Wäre der Dioxin-Skandal durch IT vermeidbar gewesen?

Ende 2010 war für die deutschen Lebensmittelproduzenten die Welt noch in Ordnung: Nach Angaben des Deutschen Bauernverbandes wurden so viel Lebensmittel exportiert wie noch nie zuvor – insgesamt im Wert von 54 Milliarden Euro. Experten führten das vor allem darauf zurück, dass in Deutschland durch langjährigen, enormen Preisdruck, den die Discounter auf ihre mittelständischen Lieferanten ausgeübt haben, ein hoher Grad an Automatisierung und ein hervorragendes Qualitätsniveau erreicht wurde.

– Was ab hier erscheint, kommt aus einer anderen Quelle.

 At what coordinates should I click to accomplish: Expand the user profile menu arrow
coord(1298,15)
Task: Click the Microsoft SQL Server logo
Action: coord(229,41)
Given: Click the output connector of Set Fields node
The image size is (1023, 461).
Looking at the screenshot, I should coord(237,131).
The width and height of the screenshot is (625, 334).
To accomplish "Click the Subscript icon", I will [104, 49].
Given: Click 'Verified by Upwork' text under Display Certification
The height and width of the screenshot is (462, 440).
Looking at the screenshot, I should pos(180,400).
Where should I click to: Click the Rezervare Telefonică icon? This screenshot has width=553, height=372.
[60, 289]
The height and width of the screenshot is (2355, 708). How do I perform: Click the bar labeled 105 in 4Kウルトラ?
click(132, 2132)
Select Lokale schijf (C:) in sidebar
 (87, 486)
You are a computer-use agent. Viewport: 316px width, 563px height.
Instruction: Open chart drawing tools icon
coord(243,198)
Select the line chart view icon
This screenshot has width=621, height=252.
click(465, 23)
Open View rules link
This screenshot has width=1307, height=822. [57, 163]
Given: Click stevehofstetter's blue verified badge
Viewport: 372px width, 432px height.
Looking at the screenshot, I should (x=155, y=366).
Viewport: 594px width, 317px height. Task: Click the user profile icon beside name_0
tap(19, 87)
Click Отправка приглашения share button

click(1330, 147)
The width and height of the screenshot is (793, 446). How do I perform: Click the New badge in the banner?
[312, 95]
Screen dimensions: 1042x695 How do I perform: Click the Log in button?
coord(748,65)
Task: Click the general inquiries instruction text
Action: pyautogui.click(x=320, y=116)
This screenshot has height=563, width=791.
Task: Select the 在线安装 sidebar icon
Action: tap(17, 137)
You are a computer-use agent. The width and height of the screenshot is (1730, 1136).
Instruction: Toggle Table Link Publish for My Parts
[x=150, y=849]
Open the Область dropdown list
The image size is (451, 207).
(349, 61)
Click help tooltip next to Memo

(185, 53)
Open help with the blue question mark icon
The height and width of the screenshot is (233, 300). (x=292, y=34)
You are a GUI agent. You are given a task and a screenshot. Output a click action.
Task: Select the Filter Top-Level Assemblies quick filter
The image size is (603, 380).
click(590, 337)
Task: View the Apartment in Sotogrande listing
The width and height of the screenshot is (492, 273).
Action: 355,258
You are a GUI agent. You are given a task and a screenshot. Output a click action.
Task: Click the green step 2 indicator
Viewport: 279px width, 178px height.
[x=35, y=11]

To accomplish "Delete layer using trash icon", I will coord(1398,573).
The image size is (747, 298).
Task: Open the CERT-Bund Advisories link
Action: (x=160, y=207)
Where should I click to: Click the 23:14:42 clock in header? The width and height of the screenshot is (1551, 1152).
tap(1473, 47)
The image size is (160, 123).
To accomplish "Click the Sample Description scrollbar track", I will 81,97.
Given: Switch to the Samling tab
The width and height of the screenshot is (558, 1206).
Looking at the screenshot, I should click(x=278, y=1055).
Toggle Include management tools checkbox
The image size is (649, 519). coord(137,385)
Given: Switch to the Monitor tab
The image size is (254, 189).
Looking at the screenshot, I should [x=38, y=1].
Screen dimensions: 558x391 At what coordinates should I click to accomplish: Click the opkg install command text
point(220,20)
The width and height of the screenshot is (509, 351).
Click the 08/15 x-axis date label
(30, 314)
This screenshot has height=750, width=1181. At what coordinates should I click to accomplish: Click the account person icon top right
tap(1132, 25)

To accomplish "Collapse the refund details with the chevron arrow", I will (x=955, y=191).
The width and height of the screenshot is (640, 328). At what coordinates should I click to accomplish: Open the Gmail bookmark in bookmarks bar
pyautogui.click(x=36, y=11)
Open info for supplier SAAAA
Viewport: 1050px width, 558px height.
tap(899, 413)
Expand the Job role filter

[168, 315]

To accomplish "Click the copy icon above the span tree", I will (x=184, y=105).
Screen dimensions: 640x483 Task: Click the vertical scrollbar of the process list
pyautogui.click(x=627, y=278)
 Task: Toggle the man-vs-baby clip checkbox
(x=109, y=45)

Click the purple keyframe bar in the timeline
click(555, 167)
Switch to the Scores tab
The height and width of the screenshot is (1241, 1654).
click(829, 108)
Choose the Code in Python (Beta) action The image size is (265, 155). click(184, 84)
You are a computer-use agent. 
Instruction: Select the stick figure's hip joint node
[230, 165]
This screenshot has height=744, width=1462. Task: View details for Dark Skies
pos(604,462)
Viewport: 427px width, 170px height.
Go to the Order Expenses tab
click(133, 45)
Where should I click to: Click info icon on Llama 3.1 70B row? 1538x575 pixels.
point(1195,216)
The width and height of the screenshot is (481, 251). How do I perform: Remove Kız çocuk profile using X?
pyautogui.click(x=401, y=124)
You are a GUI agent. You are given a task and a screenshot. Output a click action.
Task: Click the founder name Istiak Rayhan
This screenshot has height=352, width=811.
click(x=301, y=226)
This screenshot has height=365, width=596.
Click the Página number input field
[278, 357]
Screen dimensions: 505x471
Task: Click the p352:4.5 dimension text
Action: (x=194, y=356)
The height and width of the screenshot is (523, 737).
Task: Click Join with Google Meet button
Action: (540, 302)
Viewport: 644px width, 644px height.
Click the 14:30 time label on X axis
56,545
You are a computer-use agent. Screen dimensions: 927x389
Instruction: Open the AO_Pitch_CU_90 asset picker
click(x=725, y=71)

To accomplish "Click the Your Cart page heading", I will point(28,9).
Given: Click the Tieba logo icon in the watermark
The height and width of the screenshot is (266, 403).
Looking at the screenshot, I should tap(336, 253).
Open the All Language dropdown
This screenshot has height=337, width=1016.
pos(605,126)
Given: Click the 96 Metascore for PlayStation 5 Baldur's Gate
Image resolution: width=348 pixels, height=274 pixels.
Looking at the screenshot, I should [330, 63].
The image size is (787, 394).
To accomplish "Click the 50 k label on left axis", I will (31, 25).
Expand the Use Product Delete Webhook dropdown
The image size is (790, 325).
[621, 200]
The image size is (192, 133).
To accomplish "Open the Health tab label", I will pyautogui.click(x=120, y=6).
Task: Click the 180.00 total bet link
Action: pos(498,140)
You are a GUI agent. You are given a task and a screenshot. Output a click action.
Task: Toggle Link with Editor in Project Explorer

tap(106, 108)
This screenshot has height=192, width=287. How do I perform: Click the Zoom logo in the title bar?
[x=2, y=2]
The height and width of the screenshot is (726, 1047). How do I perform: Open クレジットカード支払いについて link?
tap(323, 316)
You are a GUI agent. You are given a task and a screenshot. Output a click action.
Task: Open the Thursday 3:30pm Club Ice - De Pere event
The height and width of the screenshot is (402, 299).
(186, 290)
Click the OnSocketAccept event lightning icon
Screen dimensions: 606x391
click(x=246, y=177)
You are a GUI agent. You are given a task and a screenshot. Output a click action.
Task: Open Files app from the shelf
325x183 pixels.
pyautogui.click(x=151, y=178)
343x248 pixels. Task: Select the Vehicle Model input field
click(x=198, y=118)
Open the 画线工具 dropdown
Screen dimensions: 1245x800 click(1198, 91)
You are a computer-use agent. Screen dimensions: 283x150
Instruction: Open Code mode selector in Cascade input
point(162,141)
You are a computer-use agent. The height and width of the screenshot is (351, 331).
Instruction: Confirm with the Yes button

Dadurch sei die deutsche Lebensmittelindustrie besonders wettbewerbsfähig geworden.

Dann kam der Dioxin-Skandal dazwischen: Der Futterfetthersteller Harles und Jentzsch hatte seinen Erzeugnissen industrielle, mit Dioxin belastete Fettsäure aus einer Biodieselanlage beigemischt. Zeitweise standen bis zu 4700 Kunden des schleswig-holsteinischen Unternehmens im Verdacht, dass bei ihnen – in erster Linie Hühner und Eier – durch die Futtermittel kontaminiert sein könnten.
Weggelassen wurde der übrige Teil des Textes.